=== What you will do ===
With the pictures excluded, output only the lines from the one containing "Toggle the sidebar panel icon" through the last line of the entries, unchanged.

=== Records for the task ===

# # # #

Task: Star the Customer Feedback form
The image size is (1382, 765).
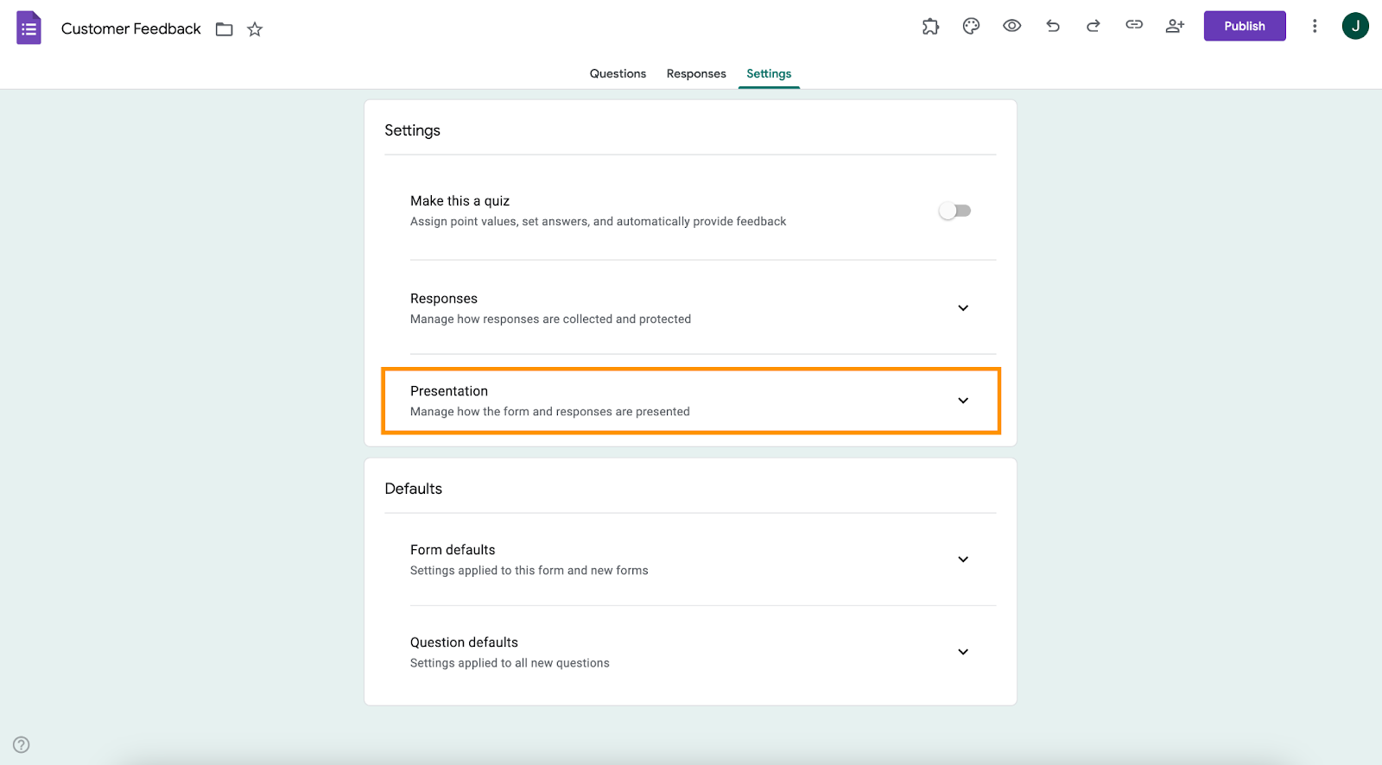Action: [x=255, y=29]
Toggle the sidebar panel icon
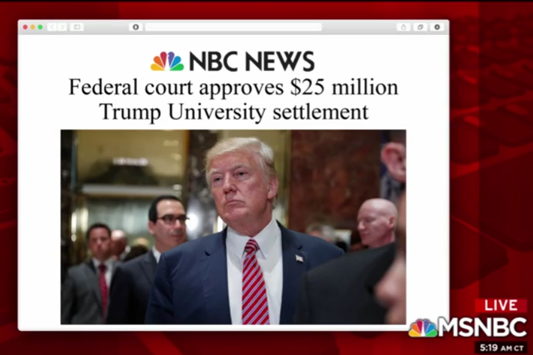533x355 pixels. pyautogui.click(x=77, y=27)
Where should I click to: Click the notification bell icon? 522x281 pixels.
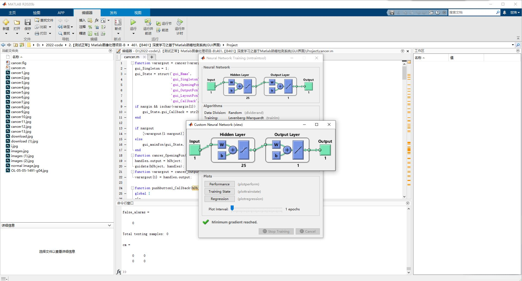pos(505,13)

# # # #

=== Response box ===
Toggle the sidebar panel icon
533x355 pixels. pyautogui.click(x=77, y=27)
Where should I click to: Click the notification bell icon? 522x281 pixels.
pos(505,13)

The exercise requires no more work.